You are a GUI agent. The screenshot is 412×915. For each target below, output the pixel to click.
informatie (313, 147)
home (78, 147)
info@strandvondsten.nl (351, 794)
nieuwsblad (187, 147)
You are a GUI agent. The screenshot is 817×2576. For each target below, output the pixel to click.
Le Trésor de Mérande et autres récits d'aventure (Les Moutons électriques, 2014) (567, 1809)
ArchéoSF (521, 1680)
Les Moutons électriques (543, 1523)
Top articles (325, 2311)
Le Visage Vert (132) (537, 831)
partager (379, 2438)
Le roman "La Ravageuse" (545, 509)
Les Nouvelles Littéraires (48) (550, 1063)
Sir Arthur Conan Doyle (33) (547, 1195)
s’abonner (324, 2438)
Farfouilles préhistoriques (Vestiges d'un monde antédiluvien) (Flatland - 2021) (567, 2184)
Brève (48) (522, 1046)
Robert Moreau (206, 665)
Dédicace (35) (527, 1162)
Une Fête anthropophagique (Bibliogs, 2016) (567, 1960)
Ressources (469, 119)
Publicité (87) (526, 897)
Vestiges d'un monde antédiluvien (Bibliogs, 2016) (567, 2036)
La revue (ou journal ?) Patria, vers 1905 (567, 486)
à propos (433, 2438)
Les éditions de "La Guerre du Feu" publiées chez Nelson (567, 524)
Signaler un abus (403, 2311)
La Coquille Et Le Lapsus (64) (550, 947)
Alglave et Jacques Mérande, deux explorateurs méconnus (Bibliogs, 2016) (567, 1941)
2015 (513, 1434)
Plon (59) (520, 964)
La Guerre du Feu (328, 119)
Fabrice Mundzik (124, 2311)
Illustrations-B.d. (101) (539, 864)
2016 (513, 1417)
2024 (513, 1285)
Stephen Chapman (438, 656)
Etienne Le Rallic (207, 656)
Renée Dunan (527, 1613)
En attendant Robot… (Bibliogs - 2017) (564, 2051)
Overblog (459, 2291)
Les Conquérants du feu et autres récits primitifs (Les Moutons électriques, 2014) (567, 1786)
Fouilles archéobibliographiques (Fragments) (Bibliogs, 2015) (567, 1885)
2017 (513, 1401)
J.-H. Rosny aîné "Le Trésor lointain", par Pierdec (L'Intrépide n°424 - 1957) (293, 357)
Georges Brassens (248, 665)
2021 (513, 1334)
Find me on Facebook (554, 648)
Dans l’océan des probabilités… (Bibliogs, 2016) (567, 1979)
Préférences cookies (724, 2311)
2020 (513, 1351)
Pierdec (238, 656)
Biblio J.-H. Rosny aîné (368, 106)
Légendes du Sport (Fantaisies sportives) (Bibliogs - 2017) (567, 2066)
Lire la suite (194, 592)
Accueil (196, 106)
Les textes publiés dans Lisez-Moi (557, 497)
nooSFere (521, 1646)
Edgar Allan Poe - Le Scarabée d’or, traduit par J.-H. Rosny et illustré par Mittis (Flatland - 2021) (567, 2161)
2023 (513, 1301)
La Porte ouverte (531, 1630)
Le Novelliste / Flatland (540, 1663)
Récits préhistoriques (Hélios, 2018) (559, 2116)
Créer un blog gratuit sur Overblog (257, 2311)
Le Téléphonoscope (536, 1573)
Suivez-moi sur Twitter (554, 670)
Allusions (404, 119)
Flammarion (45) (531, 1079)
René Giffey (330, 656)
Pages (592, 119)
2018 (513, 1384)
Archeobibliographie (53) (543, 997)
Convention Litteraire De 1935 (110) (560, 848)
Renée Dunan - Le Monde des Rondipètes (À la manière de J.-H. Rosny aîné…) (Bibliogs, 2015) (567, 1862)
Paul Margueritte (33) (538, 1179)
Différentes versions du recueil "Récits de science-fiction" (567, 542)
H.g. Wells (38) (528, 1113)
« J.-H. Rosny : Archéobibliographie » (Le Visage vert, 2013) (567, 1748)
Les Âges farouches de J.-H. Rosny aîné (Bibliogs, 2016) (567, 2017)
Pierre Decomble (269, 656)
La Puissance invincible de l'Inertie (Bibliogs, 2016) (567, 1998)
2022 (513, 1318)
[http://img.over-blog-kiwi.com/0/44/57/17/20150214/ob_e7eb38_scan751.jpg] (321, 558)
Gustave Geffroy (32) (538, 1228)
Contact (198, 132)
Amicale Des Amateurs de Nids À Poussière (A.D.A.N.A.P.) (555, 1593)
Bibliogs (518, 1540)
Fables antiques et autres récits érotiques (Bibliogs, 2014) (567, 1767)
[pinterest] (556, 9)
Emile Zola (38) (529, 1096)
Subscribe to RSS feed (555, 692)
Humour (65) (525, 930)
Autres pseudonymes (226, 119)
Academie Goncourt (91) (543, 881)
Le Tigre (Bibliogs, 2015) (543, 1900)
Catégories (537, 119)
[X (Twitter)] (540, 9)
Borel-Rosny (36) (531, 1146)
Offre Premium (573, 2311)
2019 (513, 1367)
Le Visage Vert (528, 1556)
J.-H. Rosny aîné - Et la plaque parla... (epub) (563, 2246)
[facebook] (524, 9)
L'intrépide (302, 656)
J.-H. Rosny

» **WHAT YOU NEED TO DO**: Starting at the line that contains "Gustave Geffroy (32) (538, 1228)", write out every line to the end of the entries, exactly as given.

» **EXPECTED ANSWER**:
Gustave Geffroy (32) (538, 1228)
Contact (198, 132)
Amicale Des Amateurs de Nids À Poussière (A.D.A.N.A.P.) (555, 1593)
Bibliogs (518, 1540)
Fables antiques et autres récits érotiques (Bibliogs, 2014) (567, 1767)
[pinterest] (556, 9)
Emile Zola (38) (529, 1096)
Subscribe to RSS feed (555, 692)
Humour (65) (525, 930)
Autres pseudonymes (226, 119)
Academie Goncourt (91) (543, 881)
Le Tigre (Bibliogs, 2015) (543, 1900)
Catégories (537, 119)
[X (Twitter)] (540, 9)
Borel-Rosny (36) (531, 1146)
Offre Premium (573, 2311)
2019 (513, 1367)
Le Visage Vert (528, 1556)
J.-H. Rosny aîné - Et la plaque parla... (epub) (563, 2246)
[facebook] (524, 9)
L'intrépide (302, 656)
J.-H. Rosny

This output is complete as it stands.